** ACTIVITY **
Every line of the data should be retyped with no difference from the original.

** INFORMATION GIVEN **
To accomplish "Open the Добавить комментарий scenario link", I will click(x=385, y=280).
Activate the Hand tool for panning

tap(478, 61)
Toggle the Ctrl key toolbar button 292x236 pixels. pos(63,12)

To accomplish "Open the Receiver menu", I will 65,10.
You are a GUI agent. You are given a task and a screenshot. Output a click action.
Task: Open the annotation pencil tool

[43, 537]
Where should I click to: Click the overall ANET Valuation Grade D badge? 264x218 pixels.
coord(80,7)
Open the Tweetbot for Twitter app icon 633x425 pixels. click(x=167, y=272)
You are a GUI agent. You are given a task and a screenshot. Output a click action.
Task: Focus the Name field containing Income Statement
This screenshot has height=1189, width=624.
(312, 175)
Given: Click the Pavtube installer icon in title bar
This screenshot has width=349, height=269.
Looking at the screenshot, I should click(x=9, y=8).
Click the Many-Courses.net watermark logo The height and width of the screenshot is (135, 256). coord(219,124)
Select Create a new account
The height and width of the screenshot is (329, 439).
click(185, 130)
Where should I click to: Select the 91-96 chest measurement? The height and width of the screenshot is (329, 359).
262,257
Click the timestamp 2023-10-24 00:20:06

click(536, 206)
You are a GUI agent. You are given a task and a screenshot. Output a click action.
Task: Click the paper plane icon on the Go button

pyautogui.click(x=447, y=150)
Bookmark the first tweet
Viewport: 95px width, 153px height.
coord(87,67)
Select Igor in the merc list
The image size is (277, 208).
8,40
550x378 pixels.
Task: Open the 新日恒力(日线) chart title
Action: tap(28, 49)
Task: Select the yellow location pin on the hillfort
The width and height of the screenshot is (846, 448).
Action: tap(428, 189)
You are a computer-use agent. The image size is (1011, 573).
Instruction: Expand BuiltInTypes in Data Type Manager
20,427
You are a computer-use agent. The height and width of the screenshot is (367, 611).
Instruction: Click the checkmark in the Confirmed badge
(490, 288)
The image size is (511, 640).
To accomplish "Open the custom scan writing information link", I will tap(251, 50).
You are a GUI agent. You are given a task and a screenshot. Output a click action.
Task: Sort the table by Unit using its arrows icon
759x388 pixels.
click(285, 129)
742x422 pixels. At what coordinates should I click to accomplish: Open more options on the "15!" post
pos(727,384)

** EXERCISE SOLUTION **
To accomplish "Open the Добавить комментарий scenario link", I will click(x=385, y=280).
Activate the Hand tool for panning

tap(478, 61)
Toggle the Ctrl key toolbar button 292x236 pixels. pos(63,12)

To accomplish "Open the Receiver menu", I will 65,10.
You are a GUI agent. You are given a task and a screenshot. Output a click action.
Task: Open the annotation pencil tool

[43, 537]
Where should I click to: Click the overall ANET Valuation Grade D badge? 264x218 pixels.
coord(80,7)
Open the Tweetbot for Twitter app icon 633x425 pixels. click(x=167, y=272)
You are a GUI agent. You are given a task and a screenshot. Output a click action.
Task: Focus the Name field containing Income Statement
This screenshot has height=1189, width=624.
(312, 175)
Given: Click the Pavtube installer icon in title bar
This screenshot has width=349, height=269.
Looking at the screenshot, I should click(x=9, y=8).
Click the Many-Courses.net watermark logo The height and width of the screenshot is (135, 256). coord(219,124)
Select Create a new account
The height and width of the screenshot is (329, 439).
click(185, 130)
Where should I click to: Select the 91-96 chest measurement? The height and width of the screenshot is (329, 359).
262,257
Click the timestamp 2023-10-24 00:20:06

click(536, 206)
You are a GUI agent. You are given a task and a screenshot. Output a click action.
Task: Click the paper plane icon on the Go button

pyautogui.click(x=447, y=150)
Bookmark the first tweet
Viewport: 95px width, 153px height.
coord(87,67)
Select Igor in the merc list
The image size is (277, 208).
8,40
550x378 pixels.
Task: Open the 新日恒力(日线) chart title
Action: tap(28, 49)
Task: Select the yellow location pin on the hillfort
The width and height of the screenshot is (846, 448).
Action: tap(428, 189)
You are a computer-use agent. The image size is (1011, 573).
Instruction: Expand BuiltInTypes in Data Type Manager
20,427
You are a computer-use agent. The height and width of the screenshot is (367, 611).
Instruction: Click the checkmark in the Confirmed badge
(490, 288)
The image size is (511, 640).
To accomplish "Open the custom scan writing information link", I will tap(251, 50).
You are a GUI agent. You are given a task and a screenshot. Output a click action.
Task: Sort the table by Unit using its arrows icon
759x388 pixels.
click(285, 129)
742x422 pixels. At what coordinates should I click to accomplish: Open more options on the "15!" post
pos(727,384)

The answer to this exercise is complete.